Ad un cane non potranno bastare i pochi minuti per fare bisogni giù e risalire immediatamente, magari andando di fretta perché si deve fare altro.

La vita con un cane comporta tanto altro.

Tutti abbiamo una vita piena di impegni, un lavoro e faccende da sbrigare tutti i giorni ma nessuno ci costringe a dover prendere un cane.

Quindi se decidi di accogliere un amico peloso in casa e vuoi costruire una sarà relazione, sarà fondamentale ritagliarti del tempo giornaliero da dedicare a lui e a voi.

Tempo da dedicare al cane

2. La qualità delle esperienze

Dedicare del tempo alla relazione è quindi una componente fondamentale nel rapporto uomo-cane, ma deve essere un tempo di qualità costellato di esperienze piacevoli, diverse e che appagano soprattutto le motivazioni del tuo cane.

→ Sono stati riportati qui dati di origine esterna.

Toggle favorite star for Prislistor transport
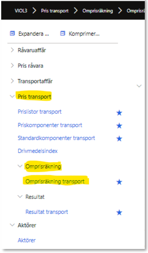The image size is (148, 253). (119, 113)
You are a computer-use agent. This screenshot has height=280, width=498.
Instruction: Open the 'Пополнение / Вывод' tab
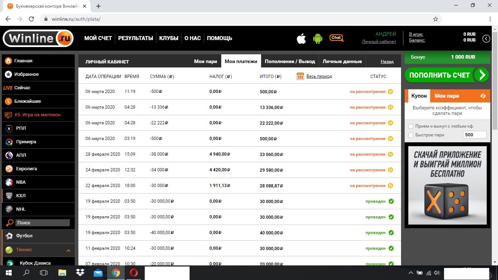pos(290,61)
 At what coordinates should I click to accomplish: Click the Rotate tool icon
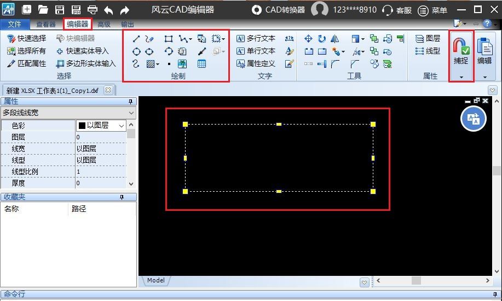click(321, 39)
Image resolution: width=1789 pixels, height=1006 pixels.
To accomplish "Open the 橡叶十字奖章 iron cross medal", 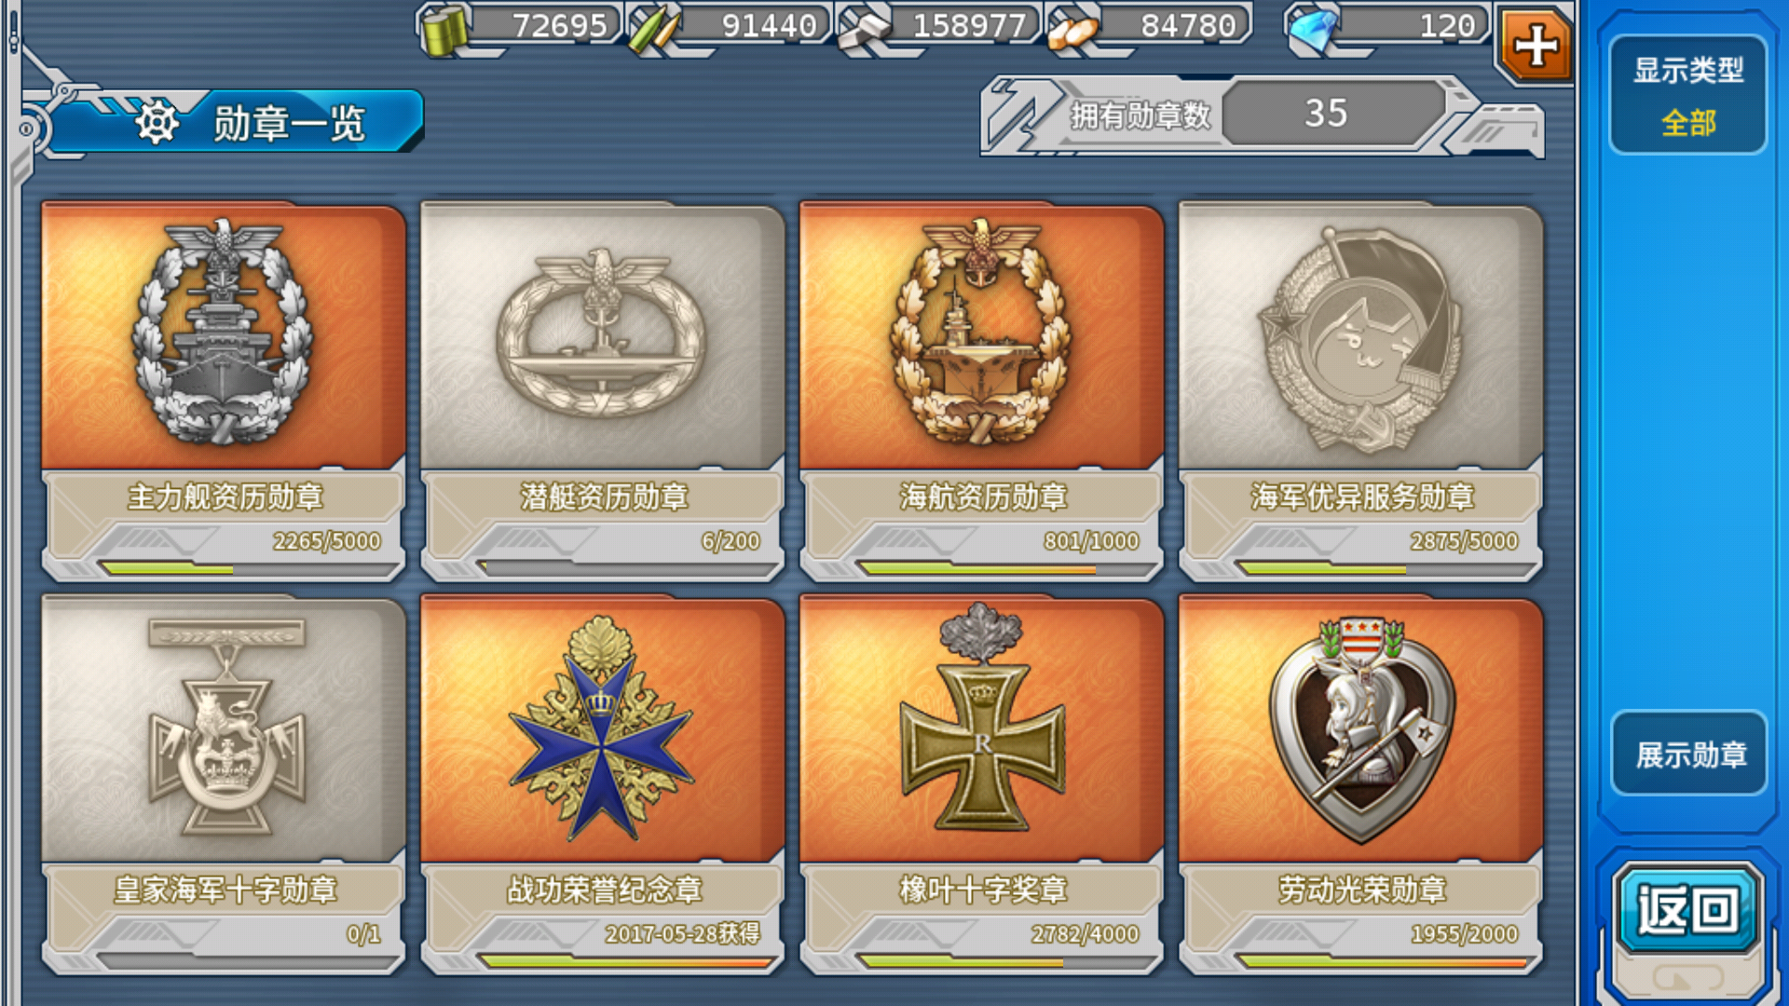I will point(981,785).
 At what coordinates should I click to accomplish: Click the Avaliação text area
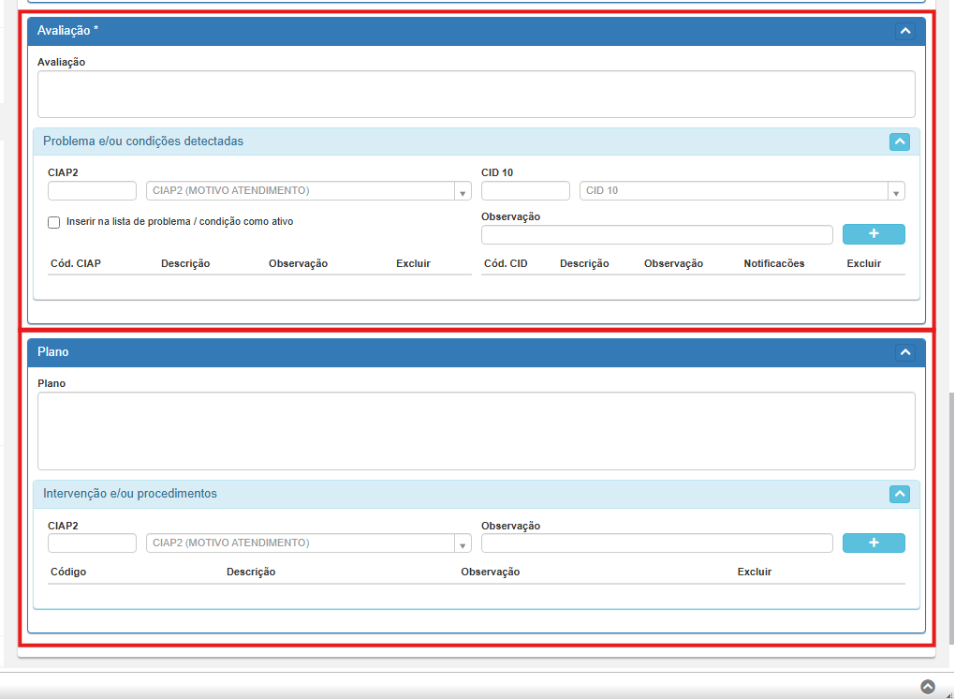(x=476, y=94)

Passeggiate in natura, esperienze in libertà e non solo passeggiate ad un guinzaglio di un metro, tutti i giorni, per tutta la vita, esperienze che anche in base al cane che abbiamo davanti possano creare empatia, magari anche attraverso un’attività ludico sportiva o semplicemente attraverso del tempo da passare insieme, anche rimanendo sdraiati su un prato a godervi un tramonto.

Tutto ciò e molto altro può essere di grande beneficio alla relazione tra voi.

Esperienze con il cane

3. La comunicazione

Un’altra regola per me molto importante è la comunicazione.

Quante volte si interpretano erroneamente i comportamenti dei nostri cani o magari non si è riusciti nemmeno a vederli?

Ci sono situazioni di difficile interpretazione, aspetti della vita insieme che non si riescono a migliorare, magari nonostante rimproveri e punizioni. Cosa potrebbe mancare?

Proprio la comunicazione.

È palese che cani ed essere umani hanno due modi di comunicare completamente differenti e spetta a te imparare a capire come il tuo cane comunica, come ti “parla”.

Anche i movimenti potrebbero avere significati comunicativi diversi da quelli che ti aspetti.

Anche ad esempio il famosissimo scodinzolio ha più di un significato, e se dovessi incontrare difficoltà a comprendere la comunicazione del cane, come sempre ti consiglio l’aiuto di una figura professionale competente.

Penso sia un passaggio fondamentale per tutti, perché ogni cane è diverso dall’altro e le modalità di comunicazione saranno sempre diverse.

Comunicare con il cane

4. Le competenze

La quarta parola chiave è competenza.

Dopo la comunicazione, le competenze apprese rispetto alle dinamiche sociali e relazionali sono fondamentali se vuoi ottenere una relazione sana.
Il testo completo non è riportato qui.